OpenPeak Offers Rich In-App Security; Blocks Suspicious Data Movement – Down to the Root
Mobile security solutions company OpenPeak is offerings an in-app hypervisor, in part to cut off hacker access to mobile users’ personal info and other data.
As hacker techniques for mobile apps become sneakier and more nefarious, developers can unknowingly open backdoor to let attackers siphon off personal information from unsuspecting users.
The growing threat to mobile apps has prompted mobile security solutions company OpenPeak, to extend its portfolio with what it called an in-app hypervisor.
One recent hack shows the value of OpenPeak’s approach, dubbed Sanction. One headline-grabbing tactic offered iOS developers a malicious SDKs, which opened users’ info to attack and retrieval. Once this SDK was discovered, Apple removed more 250 iOS apps built using the toolkit from its app store – but not before those apps were downloaded an estimated 1 million times combined.
OpenPeak’s Sanction in-app hypervisor is designed to protect user data on two levels, according to OpenPeak COO Andy Aiello.
- First, it encapsulates enterprise data.
- Second, using advanced app firewalling. It enables organizations to track, detect, manage and protect data movement initiated by apps running on phones and tablets – with the need of gateways or network proxies.

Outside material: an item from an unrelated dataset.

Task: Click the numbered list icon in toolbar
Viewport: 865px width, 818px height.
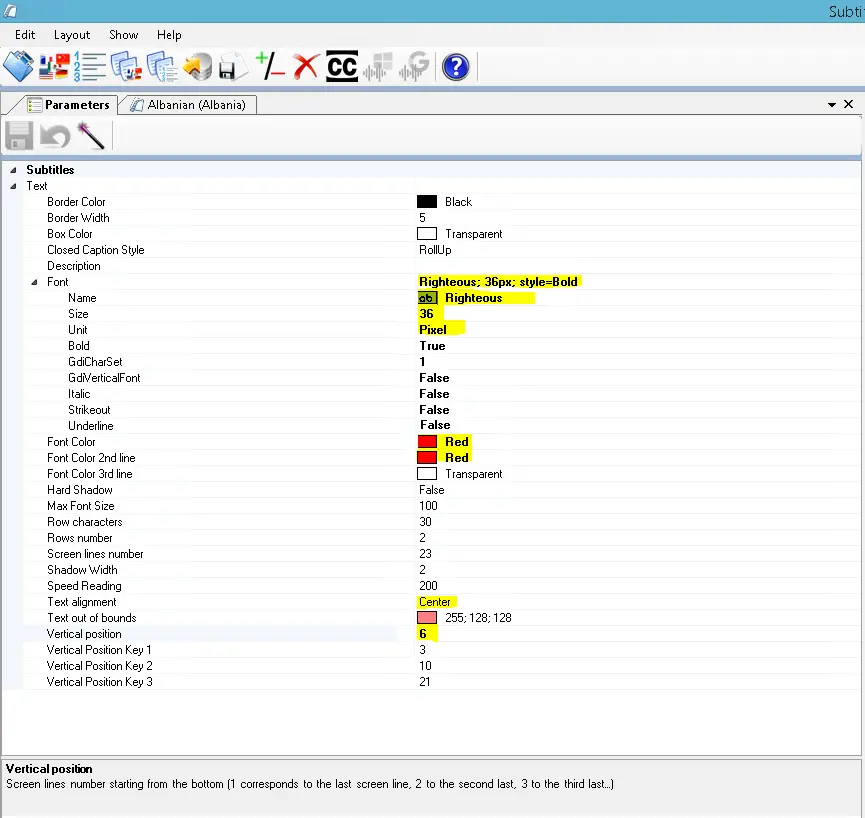Action: [x=90, y=67]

“Secure access to data from mobile devices is an absolute necessity in today’s business, education and government environments. Much of that access is now initiated via mobile applications on end user devices. In order to ensure that those applications are not intentionally or unknowingly passing on sensitive business or personal information to unscrupulous third-parties is an imperative,” Aiello said in a statement.
That problem set is what OpenPeak’s latest technologies takes on. “The only way to successfully achieve this necessary level of security is by ongoing monitoring, threat detection, and remediation capabilities on a per-app, per-connection basis in a way that cannot be circumvented by malware or malicious libraries,” Aiello added.
With OpenPeak’s Sanction app-by-app approach to security, each app gets its own embedded hypervisor and a rich suite of security technologies – including: isolation, authentication, authorization, encryption, auditing, and even policy enforcement. Further, each apps is also wrapped with capabilities that will intercept and inspect every interaction between the app and the underlying OS.
Under the Covers with OpenPeak Sanction’s ‘In-App’ Hypervisor
OpenPeak’s embedded software provides protection from any actions by an app or from malicious code that may be embedded within third-party libraries or even development tools. As Aiello explained, because these security operations occur after the app is compiled, so there is no developer involvement. Even better, there is no way for any malicious software to bypass its security mechanisms, he added.
Architecturally, the mobile app security approach has these main components:
Full Data Isolation: To isolate apps in a controlled manner, and encrypt all app data with unique per-app keys. It also continually monitors policies protect apps from leaking data due to programming errors, malicious developers, and malicious libraries.
Mobile App Firewall: To monitor and control how an app communicates, moves, and accesses data, including: Network traffic or traffic patterns; Enterprise contacts usage; Enterprise calendar access; Enterprise email; Copy-and-paste; External storage access; NFC / Bluetooth; Screen capture; and Inter-app communication including Open-In, URIs, URLs, intents, and service bindings.
Further, each monitored action can have a policy violation rule attached to it. These policy rules allow an enterprise to generate automated notifications to administrators, end-users, and devices, or take actions such as quarantining an application, removing an application from all devices in the organization, or wiping the entire secure workspace, Aiello added.
OpenPeak Sanction has also made it easy for IT admins to use. Thanks to a simple, wizard-based configuration, an admin first installs an app on a few devices and places it in “learning mode,” which logs app activity. This activity can then be inspected and used as a set of allowable actions and actions to take on policy violations.